In the 1930s, Hitler’s obsession with Wagner inspired him to initiate a formal prohibition and destruction of all degenerate art (Entartete Kunst), which was not in accordance with the Wagnerian aesthetics and canon, as Hitler understood it. In addition to Jewish authors and others who were not in favor of the regime, the prohibition affected the whole of avant-garde and modernism, and in music (Entartete Musik) all of jazz, primarily due to its “primitive” African-American roots.
In 1932, while in one of his ‘Wagnerian’ meditations on power, pleasure, work, and the economy, Hitler also sketched the first outline of the automobile that later came to be known as the ‘people’s car’. In his efforts to modernize Germany he was inspired by the American automobile producer Henry Ford. In order to reduce unemployment in the Reich and build modern infrastructure, he developed a public works program by constructing the worlds first super roads – the German Autobahn. With the objective of halting the recession and stimulating German industry, he wanted to develop a car which the average German could afford. The work order for the prototype was awarded to Ferdinand Porsche in 1934. Soon after that, the Porsche 60, which was launched publicly under the official name the KdF–Wagen (Kraft durch Freude – ‘power through pleasure’).

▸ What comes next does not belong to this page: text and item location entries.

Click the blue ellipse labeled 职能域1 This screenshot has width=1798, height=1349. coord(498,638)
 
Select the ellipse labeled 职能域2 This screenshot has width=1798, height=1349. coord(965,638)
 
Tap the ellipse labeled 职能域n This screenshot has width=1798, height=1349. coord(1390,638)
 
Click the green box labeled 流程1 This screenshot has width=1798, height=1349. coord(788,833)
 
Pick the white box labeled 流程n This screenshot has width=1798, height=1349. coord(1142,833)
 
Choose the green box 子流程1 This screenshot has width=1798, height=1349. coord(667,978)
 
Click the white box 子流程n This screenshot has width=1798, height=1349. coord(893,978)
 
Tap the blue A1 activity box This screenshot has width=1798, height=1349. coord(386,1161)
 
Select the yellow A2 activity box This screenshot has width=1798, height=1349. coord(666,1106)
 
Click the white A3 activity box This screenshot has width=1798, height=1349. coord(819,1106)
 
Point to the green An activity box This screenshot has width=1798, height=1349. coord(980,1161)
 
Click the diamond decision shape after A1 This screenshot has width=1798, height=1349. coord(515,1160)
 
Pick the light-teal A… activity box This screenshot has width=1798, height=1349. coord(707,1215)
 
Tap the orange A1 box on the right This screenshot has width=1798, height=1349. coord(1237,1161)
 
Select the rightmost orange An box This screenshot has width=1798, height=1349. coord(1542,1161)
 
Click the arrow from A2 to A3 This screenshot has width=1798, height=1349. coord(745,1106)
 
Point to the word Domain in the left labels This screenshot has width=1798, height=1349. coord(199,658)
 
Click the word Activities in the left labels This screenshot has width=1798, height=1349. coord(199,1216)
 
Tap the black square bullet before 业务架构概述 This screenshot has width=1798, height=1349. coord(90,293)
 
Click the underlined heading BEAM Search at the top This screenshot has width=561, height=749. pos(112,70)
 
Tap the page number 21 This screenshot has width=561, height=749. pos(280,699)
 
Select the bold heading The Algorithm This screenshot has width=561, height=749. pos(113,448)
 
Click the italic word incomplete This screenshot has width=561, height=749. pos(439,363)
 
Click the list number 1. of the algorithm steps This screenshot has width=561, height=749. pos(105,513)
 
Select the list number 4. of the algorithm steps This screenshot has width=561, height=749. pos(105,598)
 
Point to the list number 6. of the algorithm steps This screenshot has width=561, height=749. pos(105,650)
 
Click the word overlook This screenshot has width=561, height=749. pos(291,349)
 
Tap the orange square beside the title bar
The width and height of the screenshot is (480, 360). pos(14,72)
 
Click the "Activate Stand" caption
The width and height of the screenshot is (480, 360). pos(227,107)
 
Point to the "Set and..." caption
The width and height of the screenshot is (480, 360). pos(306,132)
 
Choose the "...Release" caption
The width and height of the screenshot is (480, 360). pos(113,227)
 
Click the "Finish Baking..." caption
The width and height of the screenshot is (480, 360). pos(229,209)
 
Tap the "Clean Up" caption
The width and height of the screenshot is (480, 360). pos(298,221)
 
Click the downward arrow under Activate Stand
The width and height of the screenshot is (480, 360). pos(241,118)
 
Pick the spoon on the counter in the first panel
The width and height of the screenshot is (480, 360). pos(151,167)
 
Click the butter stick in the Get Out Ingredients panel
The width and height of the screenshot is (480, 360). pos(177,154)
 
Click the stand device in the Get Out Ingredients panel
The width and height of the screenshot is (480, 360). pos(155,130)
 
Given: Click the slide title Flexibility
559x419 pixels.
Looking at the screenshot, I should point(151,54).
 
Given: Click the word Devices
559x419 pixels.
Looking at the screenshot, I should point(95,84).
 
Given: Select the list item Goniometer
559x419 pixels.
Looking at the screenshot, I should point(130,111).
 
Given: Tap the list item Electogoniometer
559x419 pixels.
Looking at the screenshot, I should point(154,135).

Subsequently it gained the name Volks–Wagen, or Käfer (Beetle). In this manner a new, modern German automobile brand began to develop, and the construction of the first Volkswagen plant was entrusted to the German Labour Front (DAF). After the Second World War, the Beetle actually became the most popular people’s car in the world. In the 1960s it became a cult object, a pop icon, a symbol of freedom and modernity, and the Volkswagen brand became the basis and model for the rest of the automobile industry.